The most rigorous study to date on AI in customer support is Brynjolfsson, Li, and Raymond's analysis of a real-world rollout across 5,179 agents, published in The Quarterly Journal of Economics in 2025. Access to a generative-AI assistant raised resolved-issues-per-hour by 14% on average, but the headline finding is the distribution. Novice and low-skilled agents saw a 34% productivity gain. Tenured agents saw almost none. Customer sentiment improved. Employee retention improved (Brynjolfsson, Li, Raymond, Generative AI at Work).

A modern AI agent in a B2B support stack handles a specific layer: the repetitive, proceduralized intent traffic that has a deterministic right answer and a clear resolution path. Password resets. Plan changes. Billing lookups. Refunds within policy. Seat additions. Status checks. The work that doesn't require judgment, doesn't require empathy, doesn't require account context.
What it can't do, and what the academic consensus is increasingly explicit about, is the work that depends on human capabilities AI doesn't substitute for. MIT Sloan's research on AI complementarity formalizes this with the EPOCH framework: Empathy, Presence, Opinion, Creativity, Hope. These are the capacities AI augments rather than replaces, and they correspond directly to the customer interactions where the cost of getting it wrong is highest (MIT Sloan, AI is more likely to complement, not replace, human workers).

This is the question most B2B leaders haven't sat with long enough. If a meaningful slice of tier-1 volume comes off the queue, what does the freed-up team actually do? "More of what they're doing now, but better" is the lazy answer, and it's the one that produces no second-order ROI.
The right answer, in B2B specifically, is four kinds of work.
Not "respond when a ticket comes in", that's reactive support, and AI handles the reactive layer better than humans do for the easy half of it. High-touch means proactively reaching into accounts the team has identified as strategic, anticipating the questions, and resolving issues before they become tickets. It's the work executive sponsors of major contracts assume is happening and almost never is.
Every B2B product produces signals that predict churn, usage drops, login frequency declines, integration pulls, NPS dips, support escalations. Most CX teams see those signals and cannot act on them because they're underwater on tier-1 volume. A team operating with AI handling the repetitive layer can run a structured churn-intervention motion: a flagged-account list refreshed weekly, a defined outreach playbook, a measurable save rate. This is one of the highest-ROI activities in B2B, and almost no support team currently runs it.
The first 60 to 90 days of a new B2B customer disproportionately determines whether they renew. Software-only onboarding works for self-serve plans. For mid-market and up, human-led onboarding, guided setup, success milestones, named touchpoints, is the difference between a renewable account and a deferred churn risk. Most CX teams know this. Most can't staff it.
Customers approaching template limits, hitting integration ceilings, exporting unusual amounts of data, or showing patterns that historically precede a seat-add, those are conversations sales should be having, but the trigger usually shows up in support before it shows up in sales.
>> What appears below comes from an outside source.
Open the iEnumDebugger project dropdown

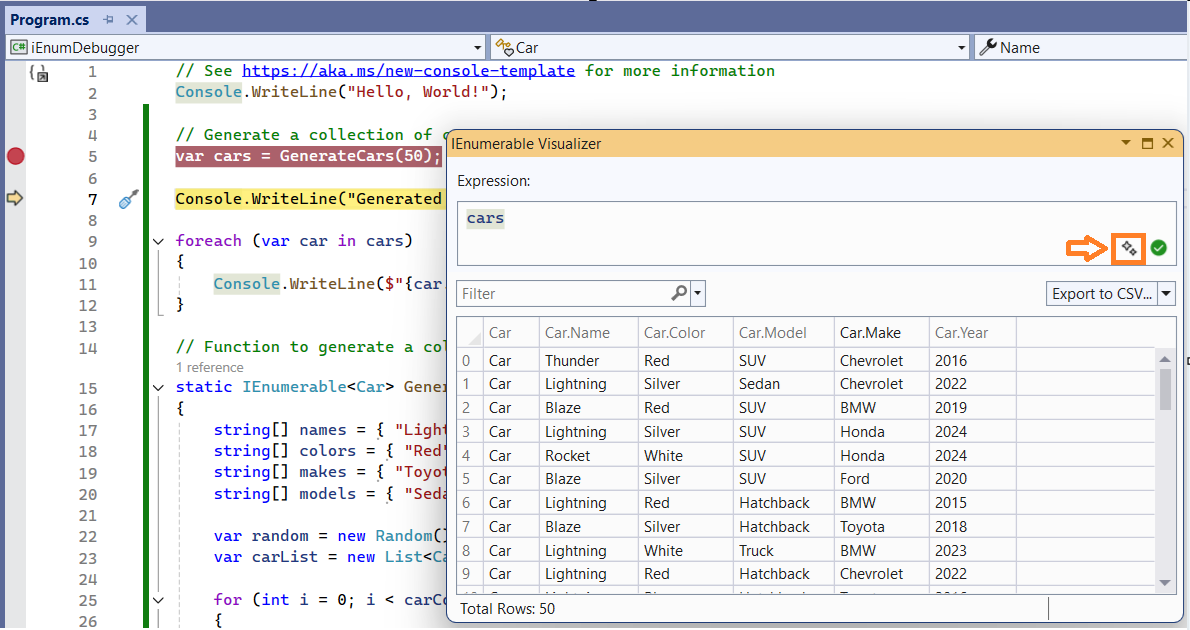pyautogui.click(x=477, y=48)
A CX team with capacity becomes the upstream signal for the expansion pipeline.
There's a quiet structural problem in most B2B support orgs: the most skilled reps are doing the least skilled work. They have product depth, customer relationships, instincts about what's about to break, and a working memory of every edge case the documentation never captured. And they're using all of that to answer "where do I find the export button?"
The skills the market is increasingly paying a premium for are the skills your senior support reps already have. They are currently being deployed against the wrong work.
The World Economic Forum's Future of Jobs Report 2025, drawing on responses from employers covering 14 million workers globally, flags empathy, active listening, and customer-service skills as rising-importance interpersonal capabilities through 2030 (World Economic Forum, Future of Jobs Report 2025). The mismatch is obvious.
The conventional wisdom is that you trade one for the other, push too hard on cost-to-serve, customer experience drops; over-invest in CX, margins suffer. The data on AI deployment doesn't support that trade-off. It shows both moving in the same direction.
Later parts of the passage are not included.